> **GIVEN PROBLEM**
Copy the rows from the start through the line containing "RECHERCHE is located", replacing "particular" with "specific" and keeping everything else the same.

(Rows on where items appear)
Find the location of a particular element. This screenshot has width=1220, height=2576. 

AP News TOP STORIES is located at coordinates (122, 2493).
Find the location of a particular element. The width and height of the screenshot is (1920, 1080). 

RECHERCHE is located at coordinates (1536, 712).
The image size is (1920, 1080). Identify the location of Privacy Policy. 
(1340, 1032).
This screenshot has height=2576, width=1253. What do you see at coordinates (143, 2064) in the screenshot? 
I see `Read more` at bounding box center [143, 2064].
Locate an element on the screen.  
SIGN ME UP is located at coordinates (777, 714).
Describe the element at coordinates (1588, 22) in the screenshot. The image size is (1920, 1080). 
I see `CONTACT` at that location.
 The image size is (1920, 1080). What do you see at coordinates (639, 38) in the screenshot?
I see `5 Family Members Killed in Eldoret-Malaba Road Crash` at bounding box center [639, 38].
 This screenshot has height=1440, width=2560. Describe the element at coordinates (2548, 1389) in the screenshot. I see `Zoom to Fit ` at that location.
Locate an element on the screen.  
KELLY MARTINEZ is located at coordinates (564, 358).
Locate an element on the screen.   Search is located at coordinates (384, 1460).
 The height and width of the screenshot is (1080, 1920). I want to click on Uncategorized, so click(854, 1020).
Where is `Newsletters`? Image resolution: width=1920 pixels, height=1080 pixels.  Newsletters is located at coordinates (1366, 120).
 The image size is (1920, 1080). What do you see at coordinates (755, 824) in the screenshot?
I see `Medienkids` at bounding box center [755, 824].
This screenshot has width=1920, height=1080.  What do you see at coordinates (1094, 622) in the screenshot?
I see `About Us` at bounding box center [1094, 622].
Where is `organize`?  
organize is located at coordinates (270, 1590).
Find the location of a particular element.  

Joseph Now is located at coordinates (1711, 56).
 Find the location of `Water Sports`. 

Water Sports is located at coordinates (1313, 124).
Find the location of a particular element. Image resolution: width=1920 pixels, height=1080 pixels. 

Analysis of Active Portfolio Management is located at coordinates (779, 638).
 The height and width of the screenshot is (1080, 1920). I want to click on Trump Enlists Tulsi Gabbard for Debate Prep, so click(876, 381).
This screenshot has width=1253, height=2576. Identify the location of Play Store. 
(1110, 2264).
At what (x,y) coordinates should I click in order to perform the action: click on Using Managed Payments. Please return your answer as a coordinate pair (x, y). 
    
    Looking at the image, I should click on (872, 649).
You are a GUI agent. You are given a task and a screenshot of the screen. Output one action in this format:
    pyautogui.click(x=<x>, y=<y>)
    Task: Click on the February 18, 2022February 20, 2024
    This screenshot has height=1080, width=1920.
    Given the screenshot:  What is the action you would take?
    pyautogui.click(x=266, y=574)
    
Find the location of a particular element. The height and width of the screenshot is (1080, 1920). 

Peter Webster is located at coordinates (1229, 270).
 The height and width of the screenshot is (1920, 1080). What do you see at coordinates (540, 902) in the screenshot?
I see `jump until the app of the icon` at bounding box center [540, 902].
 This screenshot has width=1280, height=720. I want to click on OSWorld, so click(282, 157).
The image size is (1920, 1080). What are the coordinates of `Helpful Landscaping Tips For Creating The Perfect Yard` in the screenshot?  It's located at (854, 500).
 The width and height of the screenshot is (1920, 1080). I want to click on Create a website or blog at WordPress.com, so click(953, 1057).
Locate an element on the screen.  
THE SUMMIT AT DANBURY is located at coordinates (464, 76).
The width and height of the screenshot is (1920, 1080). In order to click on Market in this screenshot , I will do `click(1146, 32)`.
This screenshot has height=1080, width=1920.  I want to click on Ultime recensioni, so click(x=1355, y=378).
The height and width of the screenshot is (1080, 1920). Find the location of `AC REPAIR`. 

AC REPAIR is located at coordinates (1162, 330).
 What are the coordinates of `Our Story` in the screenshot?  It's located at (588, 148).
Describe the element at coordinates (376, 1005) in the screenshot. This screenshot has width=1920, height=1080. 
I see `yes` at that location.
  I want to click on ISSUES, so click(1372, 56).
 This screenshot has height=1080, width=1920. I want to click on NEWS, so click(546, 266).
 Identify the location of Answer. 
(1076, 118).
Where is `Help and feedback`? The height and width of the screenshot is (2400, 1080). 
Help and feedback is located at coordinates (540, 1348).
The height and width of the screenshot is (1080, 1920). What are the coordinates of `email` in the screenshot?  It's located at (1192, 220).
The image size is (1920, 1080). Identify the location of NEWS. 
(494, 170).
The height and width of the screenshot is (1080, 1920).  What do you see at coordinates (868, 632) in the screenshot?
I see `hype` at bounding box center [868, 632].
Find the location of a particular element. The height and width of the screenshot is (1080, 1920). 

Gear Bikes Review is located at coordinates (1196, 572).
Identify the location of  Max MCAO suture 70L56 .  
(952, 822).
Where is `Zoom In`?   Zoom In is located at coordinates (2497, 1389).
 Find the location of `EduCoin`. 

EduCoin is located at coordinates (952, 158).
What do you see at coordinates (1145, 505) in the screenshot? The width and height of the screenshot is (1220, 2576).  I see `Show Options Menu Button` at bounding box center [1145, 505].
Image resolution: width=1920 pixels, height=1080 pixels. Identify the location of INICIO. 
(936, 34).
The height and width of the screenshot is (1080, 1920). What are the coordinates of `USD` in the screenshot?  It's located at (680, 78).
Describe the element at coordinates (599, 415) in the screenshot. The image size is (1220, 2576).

> **OUTPUT OF THE TASK**
Find the location of a specific element. This screenshot has width=1220, height=2576. 

AP News TOP STORIES is located at coordinates (122, 2493).
Find the location of a specific element. The width and height of the screenshot is (1920, 1080). 

RECHERCHE is located at coordinates (1536, 712).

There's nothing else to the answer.